First MUOS satellite launched, second AEHF satellite delivered

The Navy's first Mobile User Objective System satellite, which launched successfully Feb. 24 from Cape Canaveral Air Force Station, Fla., and is scheduled to obtain initial capability along with its associated ground system this year, according to Lockheed Martin, the MUOS prime contractor and systems integrator.

The MUOS constellation will replace the Ultra High Frequency Follow-On system and give mobile warfighters improved communications capabilities such as simultaneous voice, video and data.

The Navy plans a four-satellite global constellation that should achieve full operational capability by 2015 and be able to extend UHF narrowband communications for a decade.

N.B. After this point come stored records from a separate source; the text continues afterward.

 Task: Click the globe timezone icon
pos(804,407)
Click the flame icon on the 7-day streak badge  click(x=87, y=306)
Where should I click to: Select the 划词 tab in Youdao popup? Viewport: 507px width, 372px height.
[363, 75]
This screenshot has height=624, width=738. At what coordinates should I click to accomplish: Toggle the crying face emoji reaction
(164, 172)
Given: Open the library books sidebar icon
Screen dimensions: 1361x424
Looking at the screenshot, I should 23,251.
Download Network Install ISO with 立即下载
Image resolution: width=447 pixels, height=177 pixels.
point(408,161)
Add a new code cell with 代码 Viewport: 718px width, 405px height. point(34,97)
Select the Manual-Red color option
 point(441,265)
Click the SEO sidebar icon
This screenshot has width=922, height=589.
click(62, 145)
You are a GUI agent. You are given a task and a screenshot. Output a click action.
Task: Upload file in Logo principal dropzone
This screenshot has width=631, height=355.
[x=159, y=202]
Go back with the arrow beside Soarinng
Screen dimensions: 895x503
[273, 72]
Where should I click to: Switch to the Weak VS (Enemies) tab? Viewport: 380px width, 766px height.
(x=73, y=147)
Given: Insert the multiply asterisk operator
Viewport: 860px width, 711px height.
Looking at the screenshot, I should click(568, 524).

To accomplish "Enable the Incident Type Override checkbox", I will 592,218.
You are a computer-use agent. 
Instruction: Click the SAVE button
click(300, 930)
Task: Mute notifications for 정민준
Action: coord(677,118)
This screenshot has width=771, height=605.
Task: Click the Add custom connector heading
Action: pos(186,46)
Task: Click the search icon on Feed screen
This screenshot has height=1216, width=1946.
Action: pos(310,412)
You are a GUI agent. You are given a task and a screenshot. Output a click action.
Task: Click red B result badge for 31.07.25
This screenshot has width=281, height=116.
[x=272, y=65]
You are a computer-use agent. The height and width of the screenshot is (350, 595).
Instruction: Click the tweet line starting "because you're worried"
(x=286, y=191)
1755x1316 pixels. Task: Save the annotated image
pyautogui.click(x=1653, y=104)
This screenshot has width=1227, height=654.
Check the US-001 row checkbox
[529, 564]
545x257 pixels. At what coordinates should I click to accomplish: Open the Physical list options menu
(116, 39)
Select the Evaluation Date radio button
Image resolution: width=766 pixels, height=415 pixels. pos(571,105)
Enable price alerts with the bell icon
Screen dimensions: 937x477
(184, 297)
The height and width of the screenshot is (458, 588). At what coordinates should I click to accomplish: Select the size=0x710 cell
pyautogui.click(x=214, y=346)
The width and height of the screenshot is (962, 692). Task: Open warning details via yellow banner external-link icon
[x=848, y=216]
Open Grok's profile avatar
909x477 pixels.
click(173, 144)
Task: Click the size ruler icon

Lockheed Martin also announced Feb. 27 that it has delivered the second Advanced Extremely High Frequency (AEHF) military communications satellite to Cape Canaveral in preparation for an April launch into space aboard an Atlas V rocket.

The Air Force's AEHF system is a successor to the Milstar system, with one AEHF satellite capable of providing greater total capacity than the entire five-satellite Milstar constellation, the company said.

The AEHF system will support transmission of tactical military communications, including real-time video, battlefield maps and targeting data.

Lockheed Martin is under contract to provide four AEHF satellites and the mission control segment. Lockheed Martin is the prime contractor and systems integrator for AEHF, and Northrop Grumman is the payload provider.